[Task details]: Output only the lines from the start of the entries through the line holding "Click the Create button The". Each line must match the original exactly.

[Extracted data]:

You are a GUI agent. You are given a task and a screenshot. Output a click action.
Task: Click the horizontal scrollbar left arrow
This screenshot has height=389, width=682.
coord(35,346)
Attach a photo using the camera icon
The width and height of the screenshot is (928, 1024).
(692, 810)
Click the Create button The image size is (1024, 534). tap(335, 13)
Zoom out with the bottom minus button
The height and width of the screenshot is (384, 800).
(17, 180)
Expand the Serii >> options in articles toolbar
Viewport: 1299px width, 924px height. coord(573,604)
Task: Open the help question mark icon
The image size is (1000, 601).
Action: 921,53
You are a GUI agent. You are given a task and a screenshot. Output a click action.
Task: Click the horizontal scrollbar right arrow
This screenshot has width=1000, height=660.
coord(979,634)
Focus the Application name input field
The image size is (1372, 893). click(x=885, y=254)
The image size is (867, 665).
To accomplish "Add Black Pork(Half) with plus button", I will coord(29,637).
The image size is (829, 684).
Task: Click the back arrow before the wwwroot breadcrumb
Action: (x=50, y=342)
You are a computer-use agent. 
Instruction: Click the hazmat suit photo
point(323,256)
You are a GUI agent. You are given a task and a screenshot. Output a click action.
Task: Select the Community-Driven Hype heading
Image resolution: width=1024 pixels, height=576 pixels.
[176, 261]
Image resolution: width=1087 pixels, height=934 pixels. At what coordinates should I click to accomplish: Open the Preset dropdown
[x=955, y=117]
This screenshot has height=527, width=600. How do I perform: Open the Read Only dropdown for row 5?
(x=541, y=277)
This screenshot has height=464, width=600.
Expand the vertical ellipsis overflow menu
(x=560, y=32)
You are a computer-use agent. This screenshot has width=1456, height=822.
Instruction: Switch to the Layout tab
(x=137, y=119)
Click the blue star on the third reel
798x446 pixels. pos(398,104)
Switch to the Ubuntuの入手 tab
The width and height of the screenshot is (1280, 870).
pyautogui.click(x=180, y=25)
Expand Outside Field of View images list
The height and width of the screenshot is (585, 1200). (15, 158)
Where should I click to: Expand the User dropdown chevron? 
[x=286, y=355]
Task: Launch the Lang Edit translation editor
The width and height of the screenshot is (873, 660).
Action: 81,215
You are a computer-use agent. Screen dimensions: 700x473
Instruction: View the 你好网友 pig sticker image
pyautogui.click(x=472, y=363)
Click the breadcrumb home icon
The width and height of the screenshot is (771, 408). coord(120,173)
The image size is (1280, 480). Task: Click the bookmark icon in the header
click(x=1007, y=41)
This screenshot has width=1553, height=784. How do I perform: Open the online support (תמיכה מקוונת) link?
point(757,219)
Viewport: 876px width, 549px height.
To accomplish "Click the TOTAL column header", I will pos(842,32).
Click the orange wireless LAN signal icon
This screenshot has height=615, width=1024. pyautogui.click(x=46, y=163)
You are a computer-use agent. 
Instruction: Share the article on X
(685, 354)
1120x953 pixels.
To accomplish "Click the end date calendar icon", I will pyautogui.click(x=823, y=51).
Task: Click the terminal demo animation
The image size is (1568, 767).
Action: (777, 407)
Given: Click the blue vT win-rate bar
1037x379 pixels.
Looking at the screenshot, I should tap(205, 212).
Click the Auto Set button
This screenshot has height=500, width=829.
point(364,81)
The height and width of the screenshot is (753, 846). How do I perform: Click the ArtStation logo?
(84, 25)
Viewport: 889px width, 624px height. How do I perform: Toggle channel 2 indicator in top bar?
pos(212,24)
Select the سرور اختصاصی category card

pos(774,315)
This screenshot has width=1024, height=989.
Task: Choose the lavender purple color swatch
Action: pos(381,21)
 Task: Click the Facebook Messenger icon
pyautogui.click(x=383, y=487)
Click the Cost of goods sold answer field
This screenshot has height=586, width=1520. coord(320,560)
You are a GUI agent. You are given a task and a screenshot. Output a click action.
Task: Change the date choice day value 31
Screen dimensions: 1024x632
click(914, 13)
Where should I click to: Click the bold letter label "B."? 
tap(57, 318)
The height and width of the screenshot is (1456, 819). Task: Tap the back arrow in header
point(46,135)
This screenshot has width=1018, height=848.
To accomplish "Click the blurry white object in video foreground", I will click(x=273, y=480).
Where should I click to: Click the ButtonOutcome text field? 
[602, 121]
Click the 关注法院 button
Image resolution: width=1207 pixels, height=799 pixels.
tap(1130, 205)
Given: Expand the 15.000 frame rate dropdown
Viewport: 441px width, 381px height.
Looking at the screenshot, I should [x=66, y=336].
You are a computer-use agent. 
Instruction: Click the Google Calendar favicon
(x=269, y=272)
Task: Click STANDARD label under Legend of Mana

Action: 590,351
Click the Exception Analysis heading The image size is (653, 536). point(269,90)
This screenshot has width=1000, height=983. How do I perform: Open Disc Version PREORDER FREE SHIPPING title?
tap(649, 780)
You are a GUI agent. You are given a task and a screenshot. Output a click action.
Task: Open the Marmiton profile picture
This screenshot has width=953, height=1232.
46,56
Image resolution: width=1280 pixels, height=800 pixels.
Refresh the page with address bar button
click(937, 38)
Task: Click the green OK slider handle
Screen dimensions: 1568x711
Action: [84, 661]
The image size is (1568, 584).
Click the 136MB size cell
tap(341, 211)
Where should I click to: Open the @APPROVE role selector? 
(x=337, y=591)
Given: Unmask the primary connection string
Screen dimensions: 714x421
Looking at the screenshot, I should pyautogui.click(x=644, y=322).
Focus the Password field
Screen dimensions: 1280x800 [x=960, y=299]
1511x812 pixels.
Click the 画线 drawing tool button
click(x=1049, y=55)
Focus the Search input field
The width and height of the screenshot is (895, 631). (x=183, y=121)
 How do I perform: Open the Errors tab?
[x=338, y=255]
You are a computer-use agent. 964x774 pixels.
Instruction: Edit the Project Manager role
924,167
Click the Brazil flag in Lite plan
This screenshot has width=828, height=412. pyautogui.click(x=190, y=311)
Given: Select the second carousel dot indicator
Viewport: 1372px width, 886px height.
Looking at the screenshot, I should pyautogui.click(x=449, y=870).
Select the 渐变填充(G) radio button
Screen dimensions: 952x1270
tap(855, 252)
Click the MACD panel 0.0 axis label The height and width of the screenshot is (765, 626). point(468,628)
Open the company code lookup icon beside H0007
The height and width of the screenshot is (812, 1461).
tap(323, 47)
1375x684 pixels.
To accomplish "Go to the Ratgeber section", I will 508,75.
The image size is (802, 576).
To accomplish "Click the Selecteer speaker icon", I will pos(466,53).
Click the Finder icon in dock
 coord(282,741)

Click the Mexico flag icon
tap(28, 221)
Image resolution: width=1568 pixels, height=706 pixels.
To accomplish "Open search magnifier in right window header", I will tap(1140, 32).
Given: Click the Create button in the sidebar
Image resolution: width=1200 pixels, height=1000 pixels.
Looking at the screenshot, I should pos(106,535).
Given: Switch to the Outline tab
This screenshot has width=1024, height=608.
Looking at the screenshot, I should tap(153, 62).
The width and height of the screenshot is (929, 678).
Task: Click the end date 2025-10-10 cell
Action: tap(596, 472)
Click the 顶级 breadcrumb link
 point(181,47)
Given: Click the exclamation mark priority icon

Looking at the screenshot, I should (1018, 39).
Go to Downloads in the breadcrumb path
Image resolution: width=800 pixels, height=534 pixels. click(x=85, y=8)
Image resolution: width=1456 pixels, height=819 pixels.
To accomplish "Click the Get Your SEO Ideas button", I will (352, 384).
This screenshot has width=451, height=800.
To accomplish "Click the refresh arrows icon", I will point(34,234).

[Output of the exercise]:
You are a GUI agent. You are given a task and a screenshot. Output a click action.
Task: Click the horizontal scrollbar left arrow
This screenshot has height=389, width=682.
coord(35,346)
Attach a photo using the camera icon
The width and height of the screenshot is (928, 1024).
(692, 810)
Click the Create button The image size is (1024, 534). tap(335, 13)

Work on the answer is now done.